* Aufgabenstellung 1 *
Gib in den Datensätzen alles von der Zeile mit „515) label: 酸雨采樣器“ bis hinunter zur Zeile mit „bbox: (440, 528, 547, 537)“ noch einmal aus und tausche dabei „webpages“ gegen „websites“. Alles andere bleibt unverändert.

* Lesetext *

Der gebürtige Hamburger und Baumbuchautor entdeckt die kleinen Naturwunder mitten in der Stadt, an denen so viele achtlos vorbeigehen.

Rotherbaum. Für manchen sind sie einfach nur ein Ärgernis - die vielen Bäume im Hamburger Straßenbild und vor allem das Laub, das sie derzeit in rauen Mengen verlieren. Denn bei Regen verwandeln die herabgefallenen Blätter Fuß- und Radwege in gefährliche Rutschbahnen.

Über solche Banalitäten macht sich Harald Vieth keinen Kopf. Er liebt Bäume - mit allem, was dazugehört. Und selbst Laub harken muss er nicht, denn er hat nur einen Balkon. Dafür richtet der Hamburger aus dem Grindelviertel seinen Blick liebend gern in Richtung der Baumkronen und betrachtet verzückt die Blätterfärbung: "Sehen Sie, wie unterschiedlich sie aussehen", sagt er und deutet auf drei üppige Rotbuchen, die zwischen den Hochhäusern am Grindelberg stehen. Die eine hat schon rötlich verfärbtes Laub, die andere vorwiegend gelbe Blätter, und eine dritte hat noch ein fast grünes Blätterkleid. "Das sind alles Individuen", sagt der 73-Jährige fröhlich, "deshalb verfärben sie sich unterschiedlich schnell. Das ist wie beim Menschen. Der eine hat volles Haar, der andere fast keins mehr, obwohl beide vielleicht gleich alt sind."

* Eingabedaten *

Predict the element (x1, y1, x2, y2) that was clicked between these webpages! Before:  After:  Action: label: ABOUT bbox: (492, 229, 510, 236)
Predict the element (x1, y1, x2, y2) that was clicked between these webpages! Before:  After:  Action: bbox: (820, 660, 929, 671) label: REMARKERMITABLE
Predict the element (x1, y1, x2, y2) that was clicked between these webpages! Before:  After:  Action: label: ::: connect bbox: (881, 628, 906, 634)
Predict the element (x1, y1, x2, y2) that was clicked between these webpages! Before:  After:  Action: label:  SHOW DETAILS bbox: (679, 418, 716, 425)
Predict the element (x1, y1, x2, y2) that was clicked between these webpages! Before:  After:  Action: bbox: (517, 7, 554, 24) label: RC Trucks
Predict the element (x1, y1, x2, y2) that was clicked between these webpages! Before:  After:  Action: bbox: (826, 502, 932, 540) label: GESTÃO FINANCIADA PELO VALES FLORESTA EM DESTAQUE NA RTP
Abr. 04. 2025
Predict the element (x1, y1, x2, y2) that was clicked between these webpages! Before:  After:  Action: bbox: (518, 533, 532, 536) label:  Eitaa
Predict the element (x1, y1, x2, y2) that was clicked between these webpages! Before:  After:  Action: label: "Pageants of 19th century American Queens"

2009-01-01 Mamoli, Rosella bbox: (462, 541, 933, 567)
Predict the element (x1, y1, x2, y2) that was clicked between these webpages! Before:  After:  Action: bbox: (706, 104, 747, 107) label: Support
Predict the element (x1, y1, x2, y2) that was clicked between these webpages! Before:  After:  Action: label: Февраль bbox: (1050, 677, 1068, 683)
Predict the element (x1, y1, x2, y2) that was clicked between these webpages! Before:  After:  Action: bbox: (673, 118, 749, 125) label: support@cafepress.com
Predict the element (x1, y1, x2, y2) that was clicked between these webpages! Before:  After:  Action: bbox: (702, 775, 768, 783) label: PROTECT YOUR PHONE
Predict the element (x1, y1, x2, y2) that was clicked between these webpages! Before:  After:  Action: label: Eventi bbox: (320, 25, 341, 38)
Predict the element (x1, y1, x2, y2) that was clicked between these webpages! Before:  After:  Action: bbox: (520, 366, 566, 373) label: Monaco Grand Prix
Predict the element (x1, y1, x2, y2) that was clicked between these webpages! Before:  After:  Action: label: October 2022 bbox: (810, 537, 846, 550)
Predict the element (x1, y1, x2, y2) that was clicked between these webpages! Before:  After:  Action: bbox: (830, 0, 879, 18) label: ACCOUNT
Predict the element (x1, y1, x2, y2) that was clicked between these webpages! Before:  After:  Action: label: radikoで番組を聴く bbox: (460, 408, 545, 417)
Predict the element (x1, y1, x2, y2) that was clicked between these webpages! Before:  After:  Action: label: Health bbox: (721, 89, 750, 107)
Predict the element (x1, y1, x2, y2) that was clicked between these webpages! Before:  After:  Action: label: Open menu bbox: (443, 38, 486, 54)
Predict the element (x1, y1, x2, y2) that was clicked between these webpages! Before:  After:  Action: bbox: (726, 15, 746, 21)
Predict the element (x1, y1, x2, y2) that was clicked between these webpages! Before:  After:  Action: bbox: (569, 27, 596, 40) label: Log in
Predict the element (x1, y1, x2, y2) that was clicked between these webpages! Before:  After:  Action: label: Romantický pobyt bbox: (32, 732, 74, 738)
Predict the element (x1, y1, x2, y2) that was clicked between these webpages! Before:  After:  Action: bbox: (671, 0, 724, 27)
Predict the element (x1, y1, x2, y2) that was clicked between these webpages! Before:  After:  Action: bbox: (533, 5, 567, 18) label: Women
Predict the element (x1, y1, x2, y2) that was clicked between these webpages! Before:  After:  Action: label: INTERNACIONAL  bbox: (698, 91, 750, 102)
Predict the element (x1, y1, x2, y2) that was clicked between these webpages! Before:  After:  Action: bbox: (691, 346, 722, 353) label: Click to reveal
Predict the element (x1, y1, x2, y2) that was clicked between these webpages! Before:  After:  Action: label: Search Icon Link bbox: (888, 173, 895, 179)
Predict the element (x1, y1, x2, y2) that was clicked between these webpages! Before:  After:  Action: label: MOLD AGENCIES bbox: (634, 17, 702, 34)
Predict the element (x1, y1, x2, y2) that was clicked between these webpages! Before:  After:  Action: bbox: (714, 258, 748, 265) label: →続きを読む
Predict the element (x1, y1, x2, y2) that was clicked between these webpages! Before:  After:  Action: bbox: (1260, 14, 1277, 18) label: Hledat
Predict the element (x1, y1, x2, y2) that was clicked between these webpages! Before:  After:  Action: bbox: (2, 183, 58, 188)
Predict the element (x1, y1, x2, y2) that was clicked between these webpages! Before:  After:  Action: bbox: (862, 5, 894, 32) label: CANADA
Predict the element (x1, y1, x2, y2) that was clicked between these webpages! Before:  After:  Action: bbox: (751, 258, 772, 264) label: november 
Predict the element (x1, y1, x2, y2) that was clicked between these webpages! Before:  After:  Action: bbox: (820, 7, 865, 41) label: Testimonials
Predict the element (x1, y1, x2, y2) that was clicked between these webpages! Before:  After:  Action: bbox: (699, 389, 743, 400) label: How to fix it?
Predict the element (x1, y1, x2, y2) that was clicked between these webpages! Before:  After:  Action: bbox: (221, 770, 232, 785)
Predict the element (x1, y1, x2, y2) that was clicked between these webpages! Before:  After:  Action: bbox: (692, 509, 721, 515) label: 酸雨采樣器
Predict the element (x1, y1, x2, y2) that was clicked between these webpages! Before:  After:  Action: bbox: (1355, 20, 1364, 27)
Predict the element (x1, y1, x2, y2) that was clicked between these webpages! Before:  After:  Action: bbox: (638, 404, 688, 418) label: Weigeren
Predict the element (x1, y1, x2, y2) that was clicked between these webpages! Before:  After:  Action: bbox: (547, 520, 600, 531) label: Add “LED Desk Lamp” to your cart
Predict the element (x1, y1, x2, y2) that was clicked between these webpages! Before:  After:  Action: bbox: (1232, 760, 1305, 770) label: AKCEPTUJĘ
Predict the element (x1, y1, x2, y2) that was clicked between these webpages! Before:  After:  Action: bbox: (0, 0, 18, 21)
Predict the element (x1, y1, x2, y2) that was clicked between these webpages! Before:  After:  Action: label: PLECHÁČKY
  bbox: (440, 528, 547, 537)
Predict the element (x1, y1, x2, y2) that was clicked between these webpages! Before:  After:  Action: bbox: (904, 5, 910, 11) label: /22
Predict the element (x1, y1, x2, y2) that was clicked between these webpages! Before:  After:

* Aufgabenstellung 2 *
Bitte setze den Artikel über die Bäume im Hamburger Stadtbild dort fort, wo er endet.

* Antwort 1 *
Predict the element (x1, y1, x2, y2) that was clicked between these websites! Before:  After:  Action: bbox: (692, 509, 721, 515) label: 酸雨采樣器
Predict the element (x1, y1, x2, y2) that was clicked between these websites! Before:  After:  Action: bbox: (1355, 20, 1364, 27)
Predict the element (x1, y1, x2, y2) that was clicked between these websites! Before:  After:  Action: bbox: (638, 404, 688, 418) label: Weigeren
Predict the element (x1, y1, x2, y2) that was clicked between these websites! Before:  After:  Action: bbox: (547, 520, 600, 531) label: Add “LED Desk Lamp” to your cart
Predict the element (x1, y1, x2, y2) that was clicked between these websites! Before:  After:  Action: bbox: (1232, 760, 1305, 770) label: AKCEPTUJĘ
Predict the element (x1, y1, x2, y2) that was clicked between these websites! Before:  After:  Action: bbox: (0, 0, 18, 21)
Predict the element (x1, y1, x2, y2) that was clicked between these websites! Before:  After:  Action: label: PLECHÁČKY
  bbox: (440, 528, 547, 537)

* Antwort 2 *
Seine Liebe zu den Bäumen überkam den gebürtigen Hamburger, der seit fast 50 Jahren Mitglied beim Naturschutzbund Deutschland (Nabu) ist, auf dem Umweg über die Ornithologie. "Vögel sitzen eben gern auf Bäumen", sagt der pensionierte Lehrer, der viele Jahre an der staatlichen Fremdsprachenschule in Hamburg Russisch, Französisch und Spanisch unterrichtet hat, außerdem Englisch spricht - und dazu noch ganz ordentlich Portugiesisch und Italienisch.

Irgendwann wollte er genauer wissen, wie die Bäume heißen, auf denen die Vögel saßen, die er so gerne beobachtete. "Ich wollte ein Buch über Bäume kaufen, aber es gab keines", erinnert sich Vieth. Also fing er selbst an zu recherchieren und zu schreiben. Mittlerweile hat der Hamburger sein drittes Buch über Bäume geschrieben: "Hamburger Sehenswürdigkeiten: Bäume".

Vieth hatte dabei keine botanische Auflistung der Hamburger Bäume im Sinn, sondern er nimmt vielmehr seine Leser mit zu Spaziergängen durch die Stadt. 15 Rundgänge hat er zusammengestellt, verteilt über die ganze Stadt. Mit dem Buch in der Hand kann man bekannte Wege in Parks und Grünanlagen, aber auch an Straßen in Hamburg ganz neu entdecken, und plötzlich betrachtet man viele der 243 000 Straßen- und etwa 600 00 Parkbäume mit viel aufmerksameren Augen. Vieth erhebt dabei natürlich nicht den Anspruch auf Vollständigkeit.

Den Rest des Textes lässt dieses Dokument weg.